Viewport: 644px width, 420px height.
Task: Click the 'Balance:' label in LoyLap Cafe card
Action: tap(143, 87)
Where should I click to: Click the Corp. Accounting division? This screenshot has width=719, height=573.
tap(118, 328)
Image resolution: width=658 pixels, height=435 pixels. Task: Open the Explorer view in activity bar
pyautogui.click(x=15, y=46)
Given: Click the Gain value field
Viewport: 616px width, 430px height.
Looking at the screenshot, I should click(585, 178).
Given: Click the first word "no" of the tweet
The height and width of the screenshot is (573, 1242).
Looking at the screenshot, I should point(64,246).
--
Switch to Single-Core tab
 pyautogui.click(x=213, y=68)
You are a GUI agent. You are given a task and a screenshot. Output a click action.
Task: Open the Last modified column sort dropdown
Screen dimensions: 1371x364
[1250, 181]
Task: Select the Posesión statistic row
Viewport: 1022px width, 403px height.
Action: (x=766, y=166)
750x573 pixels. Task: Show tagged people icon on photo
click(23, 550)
* * *
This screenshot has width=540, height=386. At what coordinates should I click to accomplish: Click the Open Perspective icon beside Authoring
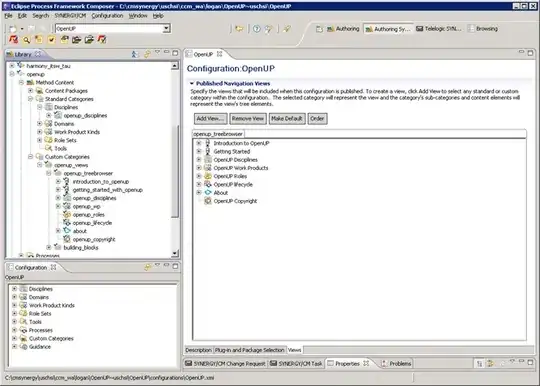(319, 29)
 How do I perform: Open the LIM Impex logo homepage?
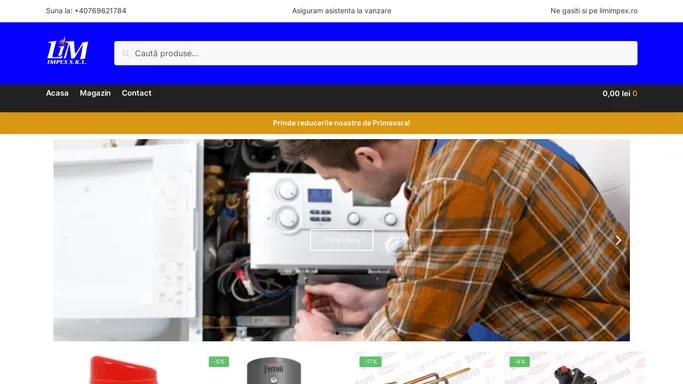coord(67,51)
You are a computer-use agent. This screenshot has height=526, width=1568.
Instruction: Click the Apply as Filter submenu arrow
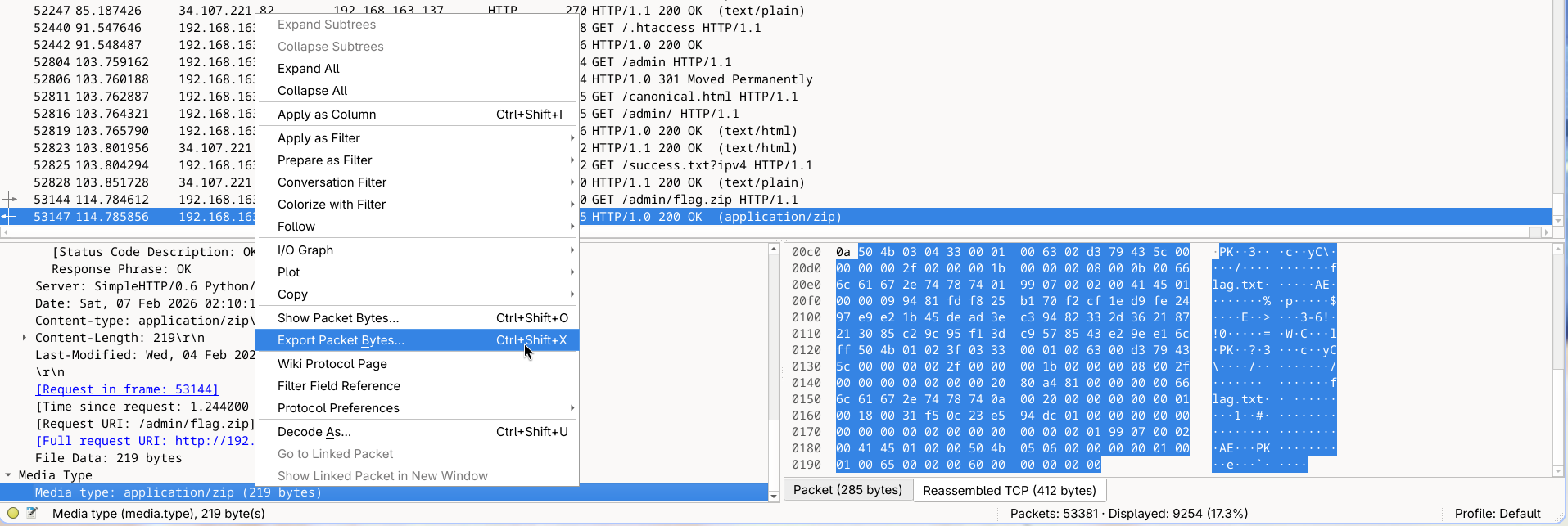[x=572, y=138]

* [WHAT YOU SHOULD DO]:
Could you return the lines in the entries above that contain "agent"?

* [THE ANSWER]:
You are a GUI agent. You are given a task and a screenshot. Output a click action.
You are a computer-use agent. This screenshot has height=526, width=1568.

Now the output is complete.